## Directions
When the line containing "Click the MoneyBook banner image" appears in the entries below, begin printing there and stop after the line containing "Collapse the ウェブ sequence"; print each of those lines exactly and no other line.

** Excerpted records follows **

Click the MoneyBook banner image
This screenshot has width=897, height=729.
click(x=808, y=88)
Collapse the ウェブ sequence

** End of Excerpted records **
** Excerpted records follows **

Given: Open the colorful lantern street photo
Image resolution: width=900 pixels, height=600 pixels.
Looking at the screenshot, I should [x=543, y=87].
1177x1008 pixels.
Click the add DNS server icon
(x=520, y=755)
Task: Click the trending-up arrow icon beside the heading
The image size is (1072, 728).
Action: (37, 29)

** End of Excerpted records **

## Response to the exercise
Click the MoneyBook banner image
This screenshot has width=897, height=729.
click(x=808, y=88)
Collapse the ウェブ sequence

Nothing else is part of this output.